Steve PS It may be preferable to implement this by searching the left($str, strlen($str)-1) or something, but I leave that to people who actually know PHP :)
If you want to keep the colon, you could use:
;Example<nowiki>:</nowiki> :Blah blah
I'd think that your suggested change would be too much of a deviation from current syntax - but I defer to the community for further input.
-- Jim R. Wilson (jimbojw)
On Jan 20, 2008 6:26 PM, Steve Bennett stevagewp@gmail.com wrote:
In findColonNoLinks replace:
if( $pos === false) {
with
if( $pos === false || $pos == strlen($str)-1) {
Rationale: currently this input renders without a colon:
;Example: :Blah blah
I don't know if there is a reported bug for this, but the behaviour has bitten me once or twice, and I don't think there's anything useful in treating a trailing colon as the start of a (non-existent) definition.
Steve PS It may be preferable to implement this by searching the left($str, strlen($str)-1) or something, but I leave that to people who actually know PHP :)
Wikitech-l mailing list Wikitech-l@lists.wikimedia.org http://lists.wikimedia.org/mailman/listinfo/wikitech-l
On 21/01/2008, Jim Wilson wilson.jim.r@gmail.com wrote:
If you want to keep the colon, you could use: ;Example<nowiki>:</nowiki> :Blah blah I'd think that your suggested change would be too much of a deviation from current syntax - but I defer to the community for further input.
Examples would be good, i.e. pages which have a colon on the same line, then what the writer's intent appears to have been.
- d.
Examples would be good, i.e. pages which have a colon on the same line, then what the writer's intent appears to have been.
That's where the community comes in :)
I am not prepared to back up my opinion at this time with any actual "facts" per se - i don't feel strongly about it either way.
-- Jim
On Jan 21, 2008 12:07 PM, David Gerard dgerard@gmail.com wrote:
On 21/01/2008, Jim Wilson wilson.jim.r@gmail.com wrote:
If you want to keep the colon, you could use: ;Example<nowiki>:</nowiki> :Blah blah I'd think that your suggested change would be too much of a deviation from current syntax - but I defer to the community for further input.
Examples would be good, i.e. pages which have a colon on the same line, then what the writer's intent appears to have been.
- d.
Wikitech-l mailing list Wikitech-l@lists.wikimedia.org http://lists.wikimedia.org/mailman/listinfo/wikitech-l
On 1/22/08, David Gerard dgerard@gmail.com wrote:
Examples would be good, i.e. pages which have a colon on the same line, then what the writer's intent appears to have been.

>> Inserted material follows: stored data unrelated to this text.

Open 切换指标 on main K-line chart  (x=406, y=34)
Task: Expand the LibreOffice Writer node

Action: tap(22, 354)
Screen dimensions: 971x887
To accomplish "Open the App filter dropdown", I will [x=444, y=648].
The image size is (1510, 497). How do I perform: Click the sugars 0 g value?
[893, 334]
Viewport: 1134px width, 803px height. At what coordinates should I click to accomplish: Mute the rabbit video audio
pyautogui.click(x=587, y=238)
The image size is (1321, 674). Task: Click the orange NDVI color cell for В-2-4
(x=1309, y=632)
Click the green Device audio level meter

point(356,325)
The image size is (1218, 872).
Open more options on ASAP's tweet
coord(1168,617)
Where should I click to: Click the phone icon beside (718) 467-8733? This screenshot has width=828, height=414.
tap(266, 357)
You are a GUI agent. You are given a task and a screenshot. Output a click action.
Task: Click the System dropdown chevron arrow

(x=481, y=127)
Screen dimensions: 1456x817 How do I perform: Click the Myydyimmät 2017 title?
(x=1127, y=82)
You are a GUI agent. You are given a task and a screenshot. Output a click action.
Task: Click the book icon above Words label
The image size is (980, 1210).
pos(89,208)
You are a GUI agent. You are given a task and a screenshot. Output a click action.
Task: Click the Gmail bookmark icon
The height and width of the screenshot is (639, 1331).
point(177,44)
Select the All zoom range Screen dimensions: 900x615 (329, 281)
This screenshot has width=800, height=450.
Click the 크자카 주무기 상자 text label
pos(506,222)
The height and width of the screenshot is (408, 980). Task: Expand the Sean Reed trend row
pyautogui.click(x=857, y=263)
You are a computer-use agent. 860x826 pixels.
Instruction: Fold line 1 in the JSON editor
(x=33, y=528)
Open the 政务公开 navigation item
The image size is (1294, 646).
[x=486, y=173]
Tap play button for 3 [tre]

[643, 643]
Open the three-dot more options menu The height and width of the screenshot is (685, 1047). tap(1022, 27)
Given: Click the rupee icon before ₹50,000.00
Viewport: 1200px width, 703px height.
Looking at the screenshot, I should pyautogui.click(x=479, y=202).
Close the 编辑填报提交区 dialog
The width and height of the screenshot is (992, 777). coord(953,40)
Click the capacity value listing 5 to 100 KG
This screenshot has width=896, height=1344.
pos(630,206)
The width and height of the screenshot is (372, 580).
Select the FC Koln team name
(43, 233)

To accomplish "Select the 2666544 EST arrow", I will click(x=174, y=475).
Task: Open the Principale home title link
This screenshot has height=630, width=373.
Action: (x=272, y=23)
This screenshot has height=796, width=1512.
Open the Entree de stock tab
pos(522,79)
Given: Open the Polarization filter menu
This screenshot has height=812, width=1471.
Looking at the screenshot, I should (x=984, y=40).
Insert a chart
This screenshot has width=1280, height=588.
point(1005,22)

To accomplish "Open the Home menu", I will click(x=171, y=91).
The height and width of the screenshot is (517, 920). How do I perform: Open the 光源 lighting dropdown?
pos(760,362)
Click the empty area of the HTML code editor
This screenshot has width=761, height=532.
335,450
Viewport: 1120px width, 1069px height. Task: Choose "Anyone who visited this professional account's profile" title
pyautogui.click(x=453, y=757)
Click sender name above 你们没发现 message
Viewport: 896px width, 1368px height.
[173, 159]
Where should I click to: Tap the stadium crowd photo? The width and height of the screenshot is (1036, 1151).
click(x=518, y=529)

Just resurrecting this thread: I think my change is a good one, and if there are any actual arguments against it, I'd like to hear them. What David is asking is a bit much: for me to find examples where a user has entered wikitext which renders as basically nothing, and chosen to leave it like that. More likely, the user would realise that the sequence ;foo: renders in an unhelpful way, and would use a <nowiki>. Perhaps the onus should be on someone else to find these mythical examples to show how they would render incorrectly with the change.
Steve
Would the change also include something to handle the case where a one-liner definition contains an intended literal colon? For example:
;Term: : Definition
In that case, the user really probably intendes a colon to trail "Term" in the resulting <dt>, but today that colon gets prepended instead as a literal to the Definition underneath.
-- Jim
On Jan 30, 2008 8:53 AM, Steve Bennett stevagewp@gmail.com wrote:
On 1/22/08, David Gerard dgerard@gmail.com wrote:
Examples would be good, i.e. pages which have a colon on the same line, then what the writer's intent appears to have been.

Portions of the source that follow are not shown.